It was an important time socially and historically, not a largely culturally stagnent setting like the middle ages. That might make things rather sticky.Things aren't made easier by the fact that resources on Victorian England tend to be like Victorian Emporium, full of admiration for the rituals of the upper classes of that era but with little examination of the social realities underlying a system where the lower classes were considered beneath notice, or be like the Victoria Research Web, concentrating on scholars and providing no real help to the novice. This is also true of available books and library materials for the most part.
The problem is chiefly that Victorian writers were very prolific and typically suffered from the pecuiliar affliction of Victorian upper classes, the illusion that the lower classes (and indeed, the rest of the world) didn't exist except in relation to themselves. Nearly all novels and literary depictions of Victorian England (and all that are identified as "Victorian") concern themselves exclusively with the doings of the upper classes. Servents exist in the same way as flowers, which is to say, when they are no longer in costume they are no longer noticable.
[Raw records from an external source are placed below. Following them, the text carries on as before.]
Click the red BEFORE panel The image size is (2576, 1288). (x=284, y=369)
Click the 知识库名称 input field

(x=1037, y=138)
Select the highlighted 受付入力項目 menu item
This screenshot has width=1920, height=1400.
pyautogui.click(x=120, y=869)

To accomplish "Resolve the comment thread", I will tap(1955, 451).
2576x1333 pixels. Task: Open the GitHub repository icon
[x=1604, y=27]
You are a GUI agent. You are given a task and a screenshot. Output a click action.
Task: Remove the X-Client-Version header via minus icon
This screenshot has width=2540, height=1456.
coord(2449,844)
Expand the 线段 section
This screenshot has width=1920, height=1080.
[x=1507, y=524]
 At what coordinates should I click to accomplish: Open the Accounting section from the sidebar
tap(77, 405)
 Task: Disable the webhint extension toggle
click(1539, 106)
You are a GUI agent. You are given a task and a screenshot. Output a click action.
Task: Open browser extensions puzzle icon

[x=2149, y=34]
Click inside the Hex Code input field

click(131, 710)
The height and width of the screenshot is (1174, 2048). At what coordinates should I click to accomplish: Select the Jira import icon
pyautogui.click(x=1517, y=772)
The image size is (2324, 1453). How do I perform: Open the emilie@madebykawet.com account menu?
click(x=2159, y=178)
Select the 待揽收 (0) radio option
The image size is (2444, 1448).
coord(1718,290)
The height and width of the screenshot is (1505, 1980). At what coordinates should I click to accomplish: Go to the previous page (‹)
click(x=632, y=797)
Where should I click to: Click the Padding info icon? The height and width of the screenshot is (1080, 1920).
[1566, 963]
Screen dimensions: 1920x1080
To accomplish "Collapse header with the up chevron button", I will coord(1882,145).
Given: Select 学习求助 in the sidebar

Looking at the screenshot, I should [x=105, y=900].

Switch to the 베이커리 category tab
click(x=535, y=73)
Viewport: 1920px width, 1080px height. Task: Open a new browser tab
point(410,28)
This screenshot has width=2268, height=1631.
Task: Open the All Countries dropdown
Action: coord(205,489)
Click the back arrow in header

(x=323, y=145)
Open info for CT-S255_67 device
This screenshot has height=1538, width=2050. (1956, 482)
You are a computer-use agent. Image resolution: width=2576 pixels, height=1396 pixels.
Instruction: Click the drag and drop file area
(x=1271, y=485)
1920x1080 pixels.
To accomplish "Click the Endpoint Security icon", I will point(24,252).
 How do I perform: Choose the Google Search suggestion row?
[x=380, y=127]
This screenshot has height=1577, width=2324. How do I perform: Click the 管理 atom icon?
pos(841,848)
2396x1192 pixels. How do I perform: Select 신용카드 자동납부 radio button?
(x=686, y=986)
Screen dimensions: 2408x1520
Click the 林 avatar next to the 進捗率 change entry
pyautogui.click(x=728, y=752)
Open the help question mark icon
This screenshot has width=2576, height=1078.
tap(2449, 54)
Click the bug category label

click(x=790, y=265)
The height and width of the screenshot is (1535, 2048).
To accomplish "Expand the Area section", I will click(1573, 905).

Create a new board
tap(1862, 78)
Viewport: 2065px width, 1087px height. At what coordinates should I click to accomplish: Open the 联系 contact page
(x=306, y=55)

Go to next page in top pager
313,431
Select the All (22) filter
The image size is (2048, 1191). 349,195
Menials and other lower class denizens that have no reason to interact with the genteel classes are regarded rather like native wildlife.
The overwhelming (and rather silly) impression that this tends to convey is that everyone in Victorian England was independently wealthy and had access to the highest circles of society as long as they were polite company.
Even Dickens (who's stories are so far outside the ordinary run of Victorian literature as to deserve its own catagory--Dickensian), always has his protagonist a child or family that by birthright belongs to the upper classes but is forced to live as menials by economic or political upheaval. In fact, the world of Dickensian fiction is closest to the reality for the majority of urban dwellers in Victorian England, but without any possibility that a cameo portrait in a locket or other such development would bring about a sudden elevation to the upper classes.
A census site like The Victorian Census Project or History in Focus: The Victorian Era might help to penetrate the fog, but the fact of the matter is that we know as little of the truth behind the Victorian facade as we do about some prehistoric cultures.